In this performance, artist Laila Hajbi sits in front of their computer in a Google Meet session, and their image is transported into the artwork in Patrick’s studio in Brussels to be drawn by an RNP robot.
During the session, a video artwork is generated from a visualization of the robot’s internal processes and live-streamed.
Human Study #1 is an installation where the human becomes an actor. In a scene reminiscent of a life drawing class, the human takes the sitter’s role to be sketched by a robot. The robot, a stylised minimal artist, is only capable of drawing obsessively. Its eye focuses on the subject or looks at the drawing in progress. The drawing session lasts for 15 minutes, during which time the human cannot see the drawing in progress. The sitter only sees the robot alternating between observing and drawing, sometimes pausing.
The sitter is in an ambivalent position, at the mercy of the robot’s scrutiny, but also as an object of artistic attention. Although immobile, the model is active in keeping the pose, for spectators the sitter is an integral part of the installation.
The RNP robot was originally developed by Patrick Tresset to palliate a debilitating painter’s block. It could be seen as a creative prosthetic or a behavioural self-portrait.
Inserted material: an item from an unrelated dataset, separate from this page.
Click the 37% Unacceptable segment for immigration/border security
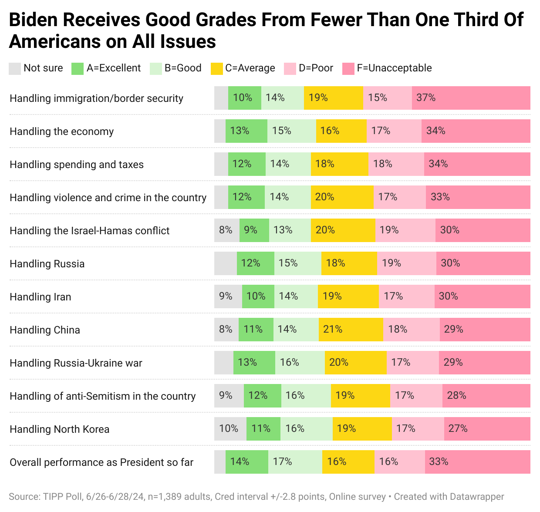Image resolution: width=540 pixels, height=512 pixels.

Even if the way the robot RNP draws is based on Tresset’s technique, its style is not a pastiche of Tresset’s, but rather an interpretation influenced by the robot’s characteristics.
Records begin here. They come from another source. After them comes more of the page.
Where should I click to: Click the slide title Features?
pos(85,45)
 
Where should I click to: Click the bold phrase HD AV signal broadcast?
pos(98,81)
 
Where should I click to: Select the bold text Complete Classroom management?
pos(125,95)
*An earlier version of this installation was produced for the 2020 edition of the South African National Arts Festival, for Creativate curated by Lauren Fletcher.
About the artist
Patrick Tresset is a Brussels-based artist who, in his work, explores human traits and the aspects of human experience. His work reflects recurrent ideas such as embodiment, passing time/time passing, childhood, conformism, obsessiveness, nervousness, the need for storytelling, and mark-making. He is best known for his performative installations using robotic agents as stylized actors that make marks and for his exploration of the drawing practice using computational systems and robots. He attended Goldsmiths College, London, for a master’s degree and then an MPhil in arts and computational technologies. Aside from his artistic practice, in 2013, he was a senior visiting research fellow at Konstanz University and is currently an adjunct assistant professor at the University of Canberra. His past research work is referenced in more than a hundred academic publications in various fields (computational graphics, drawing, psychology, AI, robotics).
His works have featured in numerous media, including; Art press, Art review, Beaux art, Frieze, Arte, Form, Wired, Vice, BBC, DeWelle, Le monde, New York Times.
This performance came as a collaboration between The British Council Jordan, FutureEverything UK and artmejo.